GOOD TO KNOW: BadgerCare Plus Basic Plan – an overview

by Pat Hafermann

On Jan. 21, Gov. Jim Doyle unveiled the BadgerCare Plus Basic Plan, a healthcare plan for adults without dependent children who are on the waitlist for the BadgerCare Plus Core plan. Pending legislative approval, BadgerCare Plus Basic will provide beneficiaries with limited access to physicians, hospital services, generic prescriptions, and catastrophic coverage. It will be paid for entirely through members’ monthly premium payments of $130. The basic plan is designed to be a bridge plan to keep those on the BadgerCare Plus Core plan waitlist healthy.

As a reminder, Basic Plan details are not yet finalized. We will keep you updated with developments regarding the program as they are released.

Enrollment details

Only individuals who are on the Core Plan waitlist can enroll in the Basic Plan. The earliest coverage can begin is April 1, 2010. If an applicant is already on the waitlist, he or she will receive a fact sheet and letter with a premium payment slip that allows for enrollment in the basic plan. The applicant may also print a premium payment slip form ACCESS.

For a prospective applicant to add his or her name to the Core Plan waitlist, go to access.wi.gov, and click on “apply for benefits.” The applicant will get a letter confirming placement on the waitlist and information on how to enroll in the Basic Plan.

All members must pay a monthly $130 premium per person to enroll in the plan. Premiums may change based on the costs of the plan. Payment of the initial premium can be made by using the premium payment slip sent in the mail, by printing out a payment slip from ACCESS, by paying over the phone using a credit/debit card, or electronic check.

Enrollment in the Basic Plan starts on the first day of the month; however, which month coverage begins depends on when the applicant pays the first premium. If the first premium is received before 4:30 p.m. the 15th day of the month, enrollment will begin on the first of the next month. If the first premium is received after 4:30 p.m. the 15th day of the month, enrollment will be delayed one month.

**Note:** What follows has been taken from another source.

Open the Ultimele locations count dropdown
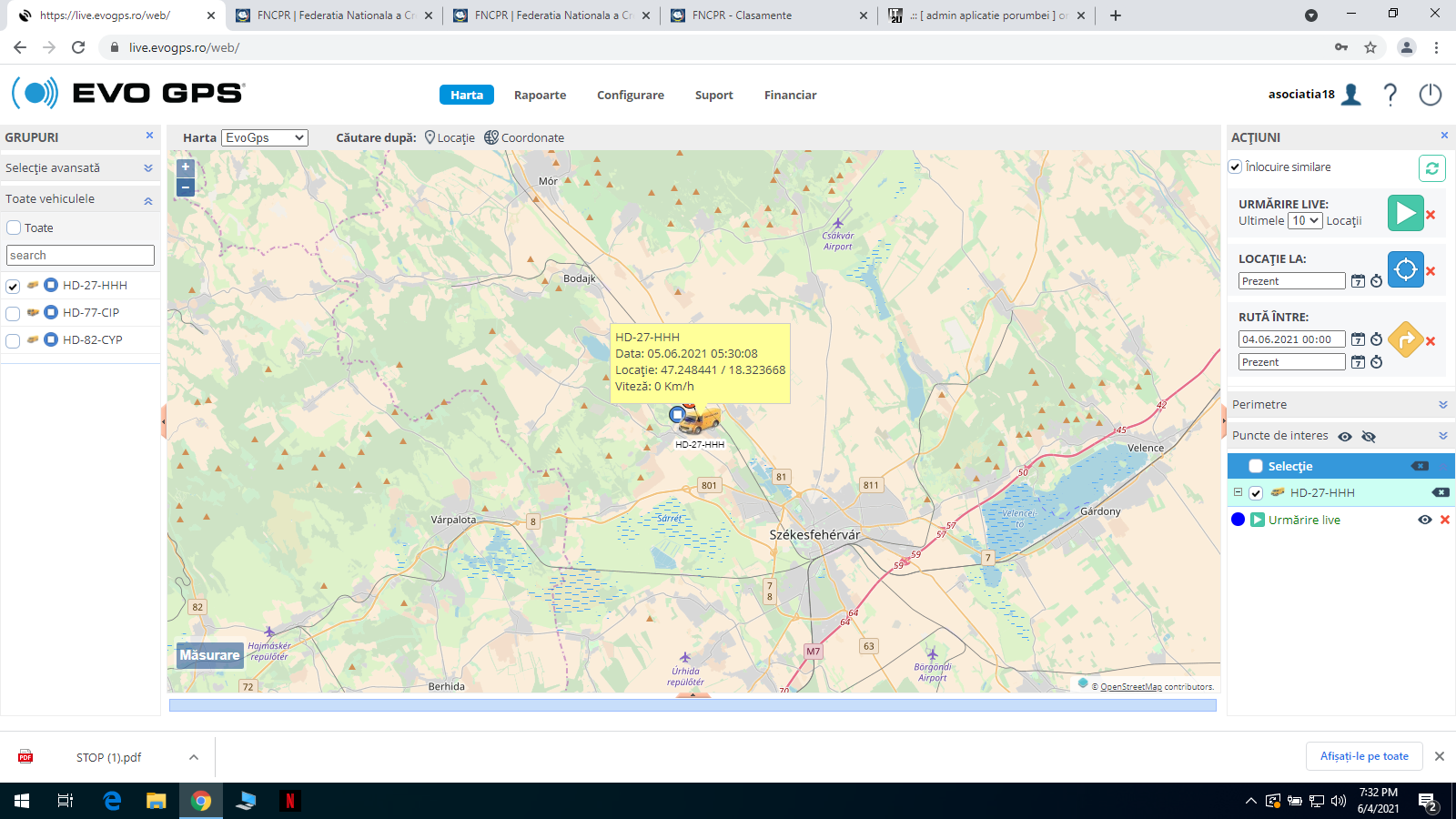Viewport: 1456px width, 819px height. 1305,221
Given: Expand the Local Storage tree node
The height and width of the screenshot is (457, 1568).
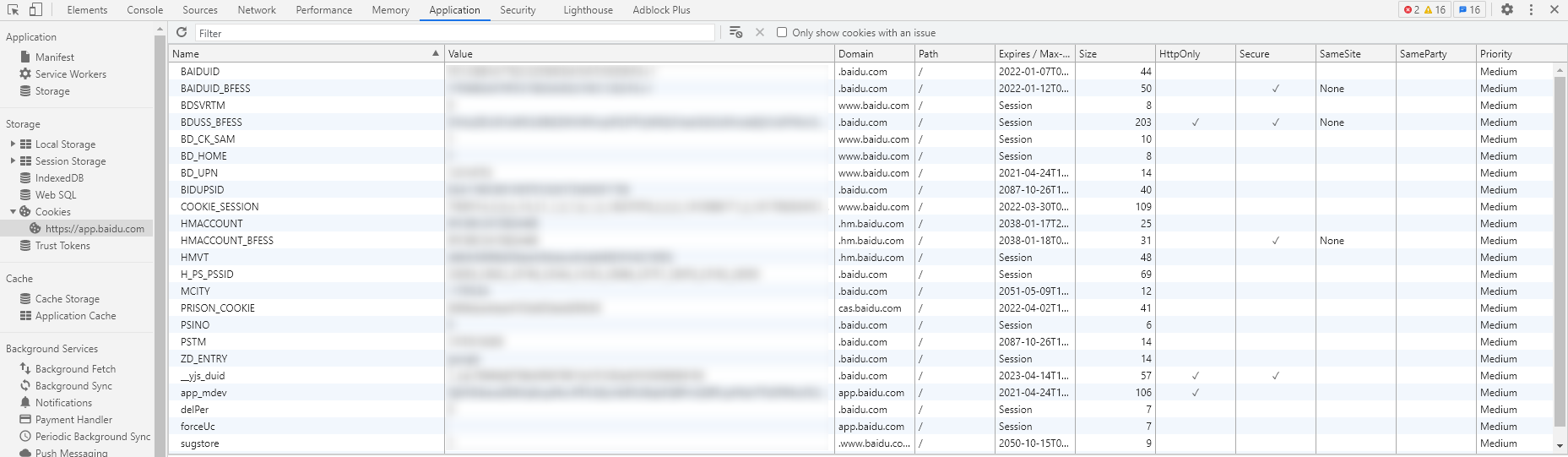Looking at the screenshot, I should click(x=13, y=144).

• Each month, members will get a premium payment slip in the mail. The premium will be due on the fifth of each month for coverage to continue the next month. If the member fails to pay the monthly premium by the due date, coverage will end and the member will not be able to re-enroll in the Basic Plan for 12 months.

Covered services

and cost share

Services that are covered under the Basic Plan may change – check with a health care provider to confirm the service is covered. The Basic Plan covers the following limited services:

• Diagnostic services (laboratory/radiology; includes mammograms) – Emergency dental services

– Emergency ambulance rides

• Disposable Medical Supplies (DMS): limited to syringes, diabetic pens, ostomy supplies and DMS that is required with the use of a DME item.

• Durable Medical Equipment (DME): full coverage up to $500 per year

• Emergency Room visits: limited to five per enrollment year

• Hospital: one inpatient hospital stay and five outpatient visits. A $7,500 deductible will need to be met to receive additional covered hospital services.

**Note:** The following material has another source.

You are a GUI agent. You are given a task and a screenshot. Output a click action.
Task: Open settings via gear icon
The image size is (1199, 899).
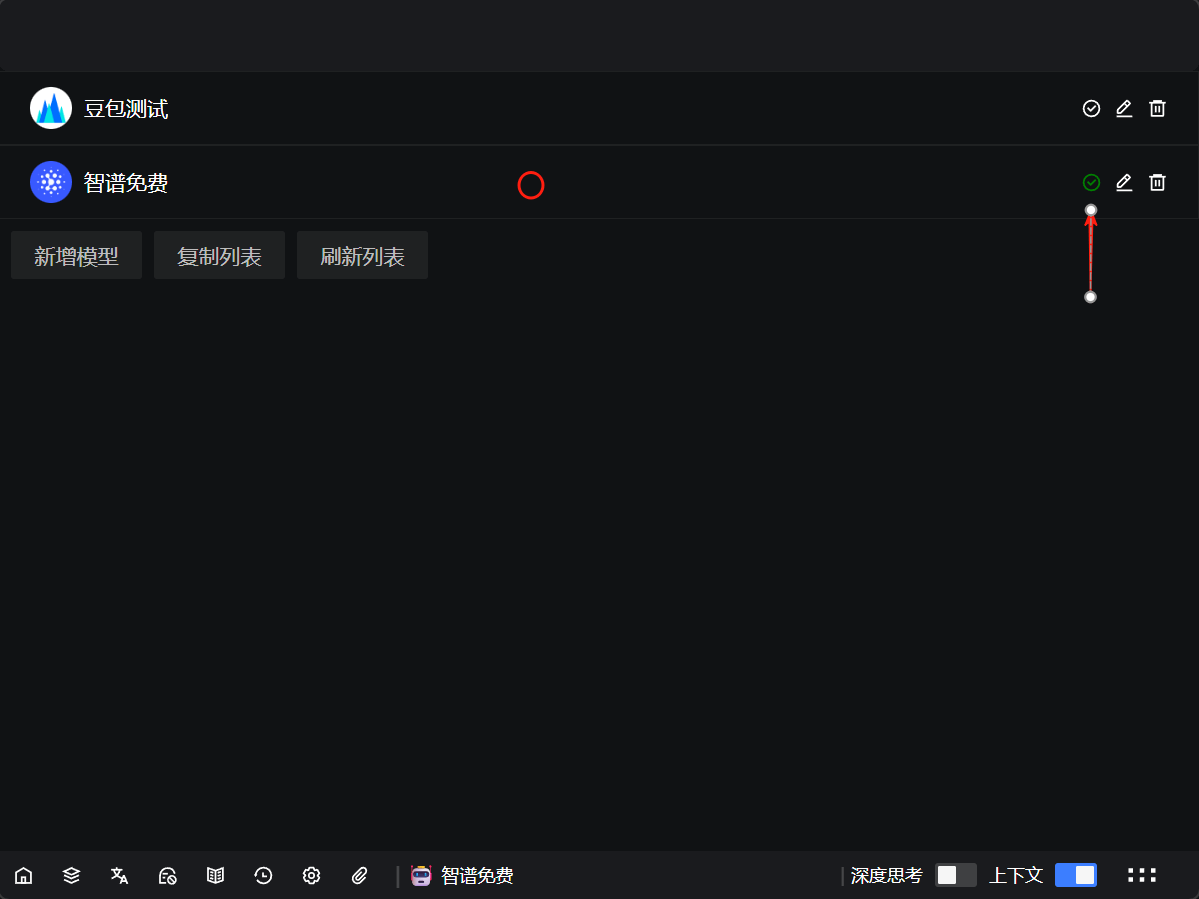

• Physician Services: Services are limited to 10 visits per enrollment year and include – Primary and preventative care; – Specialist; – Surgical and medical services;

– Chronic disease management.

• Prescription drugs are limited to the following: generic drugs, some over the counter drugs, preferred brands insulin, Tamiflu, and Relenza.

– Brand name drug discounts will be available to Basic Plan members through the Badger Rx Gold plan. If you are enrolled in the Basic Plan, you will also be enrolled in the Badger Rx Gold Plan.

• Therapy: services are limited to 10 visits per therapy, per enrollment year: physical, occupational, speech.

Members enrolled in the Basic Plan will not be required to complete a health survey or a physical exam. They will stay enrolled in the Basic Plan as long as premiums are paid and they remain on the Core Plan waitlist. Members cannot request fair hearings and do not have appeal rights; however, a request can be made to DHS to review a decision within 60 days of an adverse action.